Ron Blair - bass
Mike Campbell - guitar
Stan Lynch - drums
Tom Petty - vocals, guitar
Benmont Tench - piano, organ
Guest: Bobby Valentino - vocals, guitar on "Stories We Could Tell."
Tom Petty had returned triumphantly from a couple of bad years during which he fought with his record label (Shelter Records), and went through a difficult bankruptcy (done as part of his strategy to change labels), when he embarked on this tour in 1980. Petty had a built a strong fan base in England, and this appearance at the Hammersmith Odeon is one of best live recordings of the band's early years.
Petty & the Heartbreakers were still on the road for their 1979 breakthrough album, Damn the Torpedoes, and recorded a handful of shows between 1979 and 1980 for the King Biscuit Flower Hour.
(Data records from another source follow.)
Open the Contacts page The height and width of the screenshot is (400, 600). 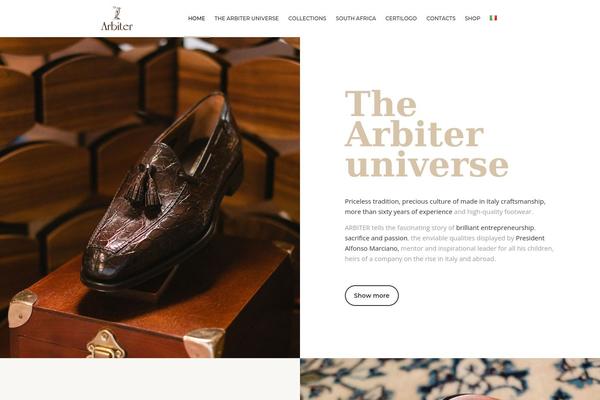441,18
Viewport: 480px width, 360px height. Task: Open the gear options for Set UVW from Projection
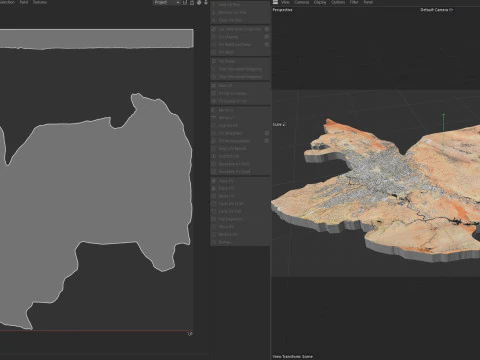[267, 29]
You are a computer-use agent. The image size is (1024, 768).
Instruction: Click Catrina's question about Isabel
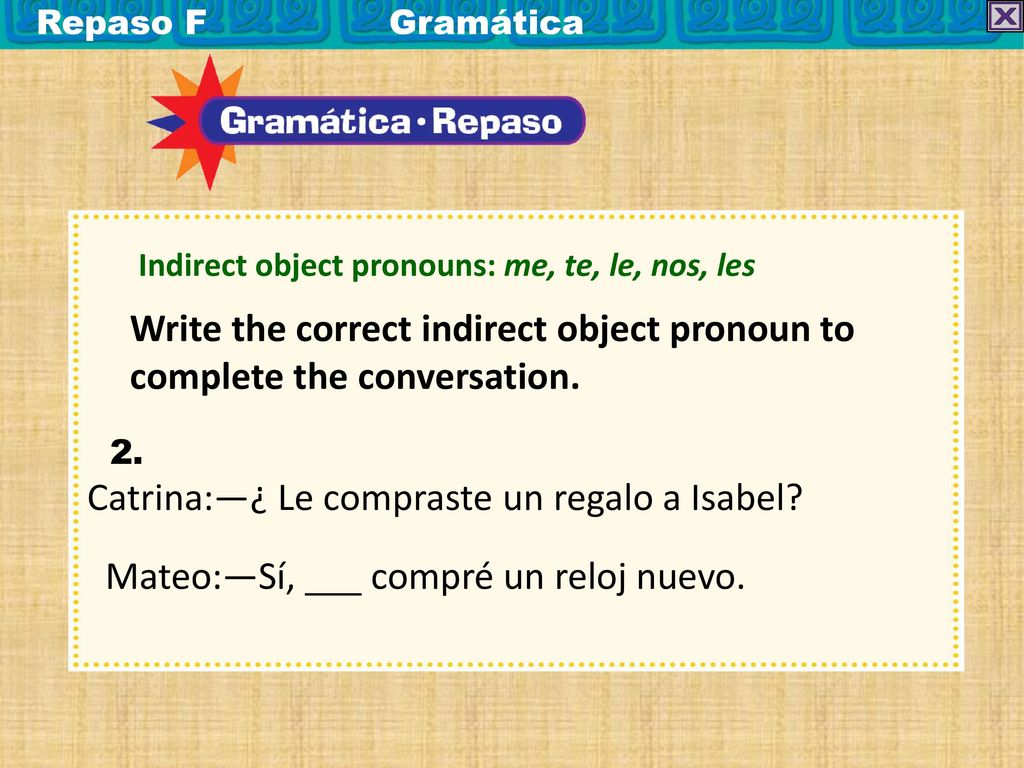pos(445,499)
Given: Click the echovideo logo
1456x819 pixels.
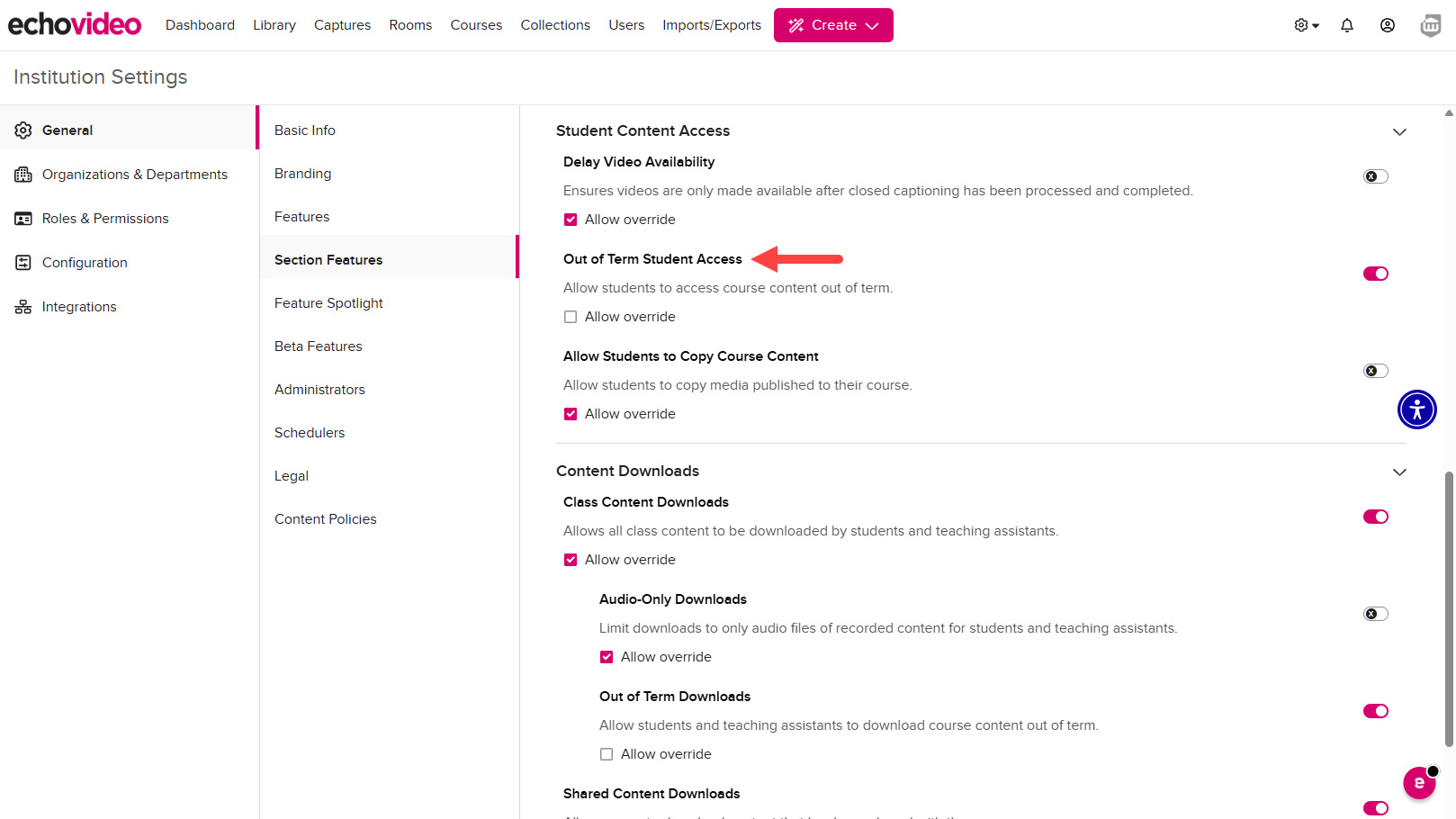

Damn The Torpedoes, made under the duress of the lawsuit, would refine the band's sound, which became of a terse and lean musical texture that blended the best elements of The Byrds (Petty's biggest influence) with The Rolling Stones (the musical inspiration for the backing band the Heatbreakers). There is a considerable chunk of Damn The Torpedoes material weaved into a setlist of material from their two previous LPs, 1976's Tom Petty & the Heartbreakers, and 1977's You're Gonna Get It! The result is a testament to the early, and often brilliant, live shows of the group.
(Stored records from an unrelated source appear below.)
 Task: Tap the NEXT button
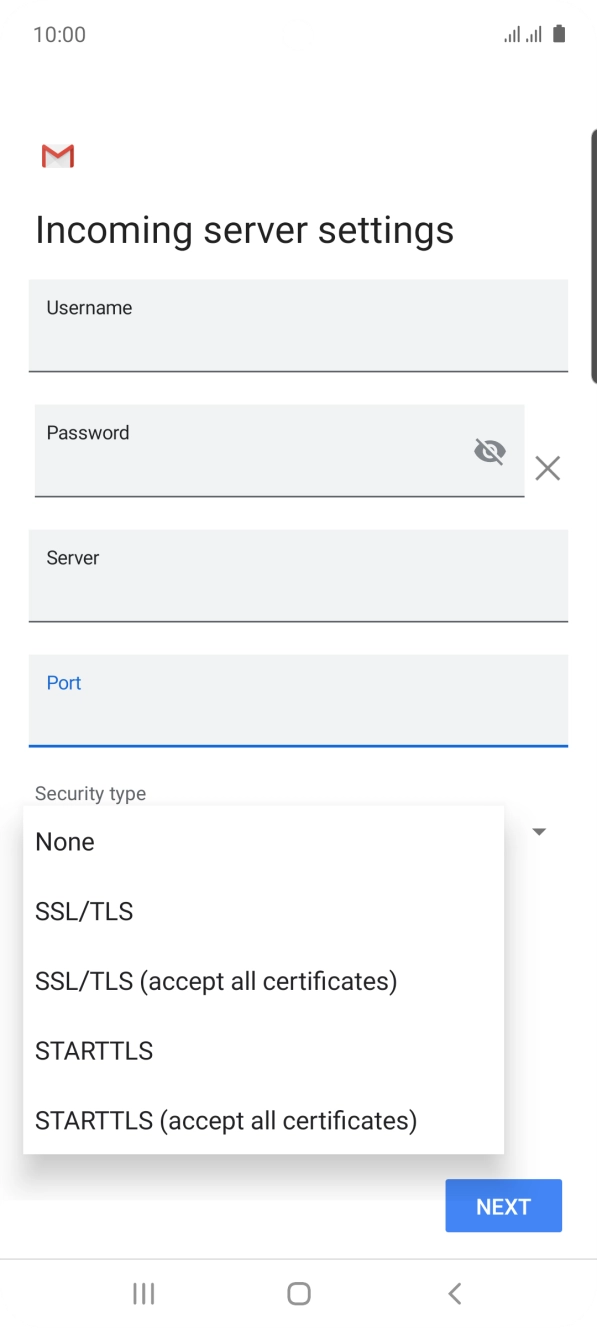(503, 1206)
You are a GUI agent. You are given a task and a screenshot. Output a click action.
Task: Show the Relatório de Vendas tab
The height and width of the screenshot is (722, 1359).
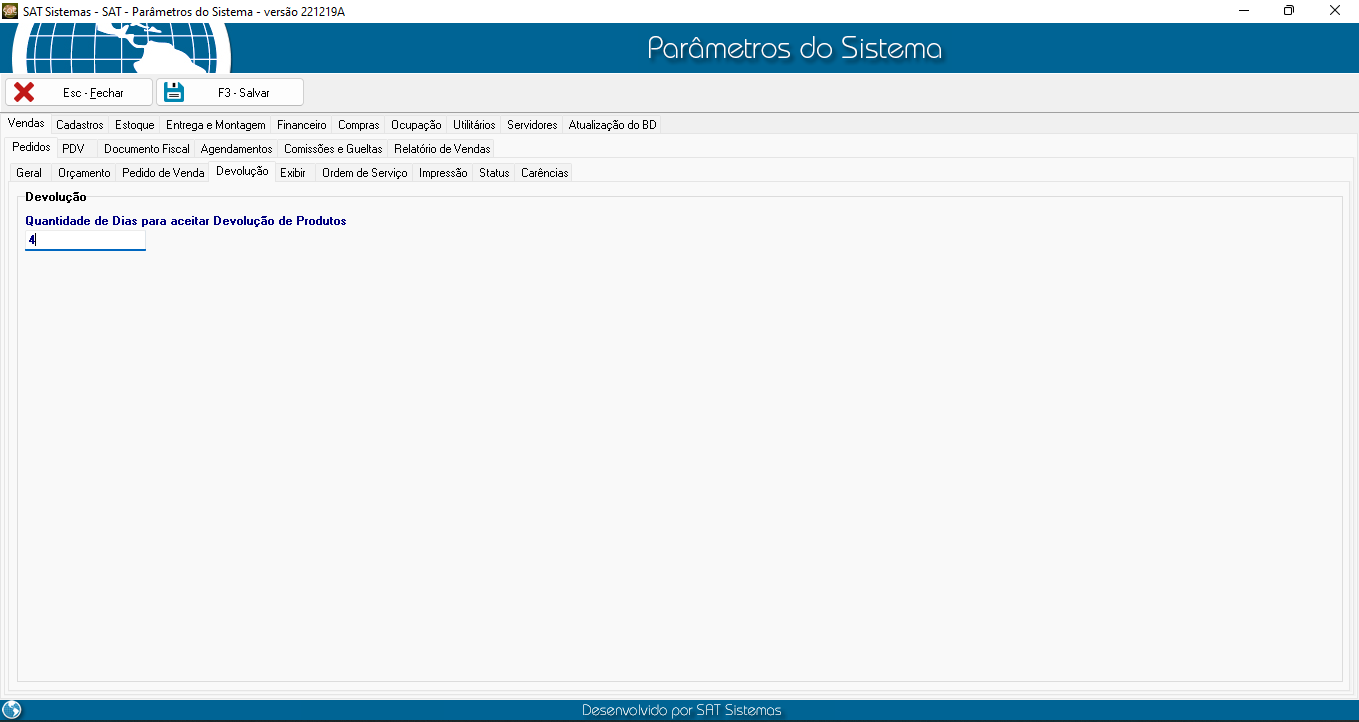point(442,149)
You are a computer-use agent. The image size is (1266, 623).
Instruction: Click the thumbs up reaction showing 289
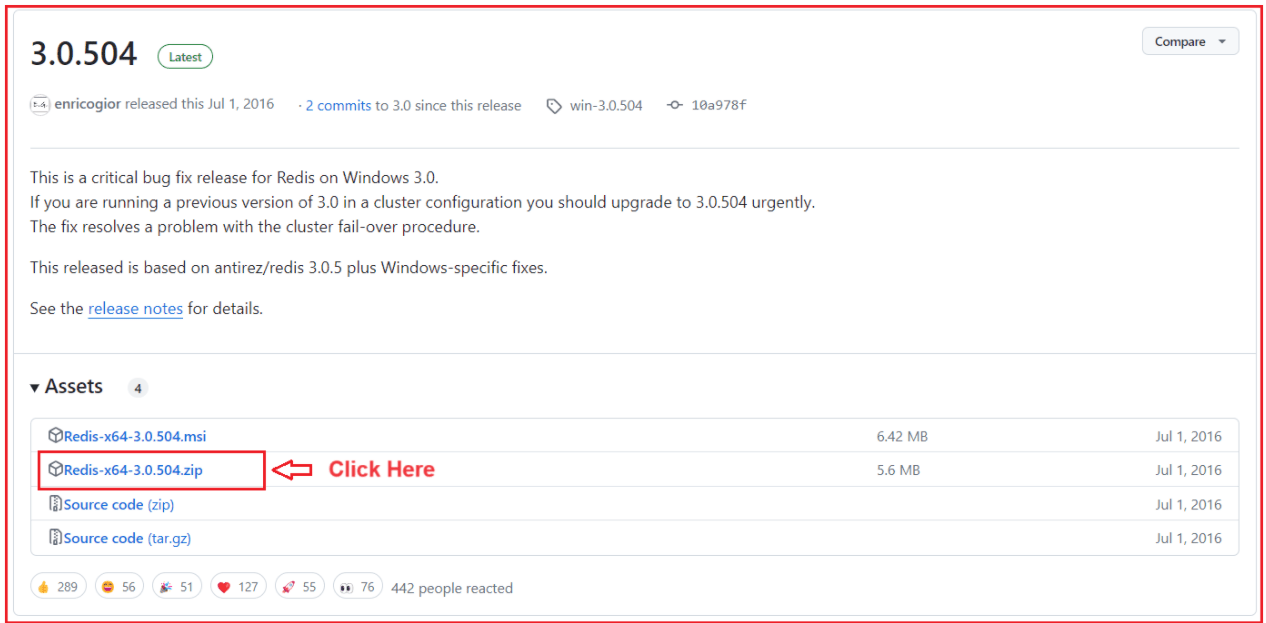pyautogui.click(x=58, y=586)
Petty was riding the success of Damn The Torpedoes, which was turning out to be one of the biggest albums of the 1979/80 season. He plays everything except three songs from that album during this show, giving powerful performances of "Shadow Of A Doubt (A Complex Kid)," "Here Comes My Girl," "Even The Losers," "Don't Do Me Like That," and "Refugee." Older Petty classics such as "Listen To Her Heart," "American Girl," "Breakdown," and "I Need To Know" are among the other show highlights. Petty also throws in an unplugged gem: his version of the Everly Brothers' autobiographical tale, "Stories We Could Tell." A final encore of "I Fought The Law" originally released by one-hit-wonders the Bobby Fuller Four in 1966, closes the show in grand fashion.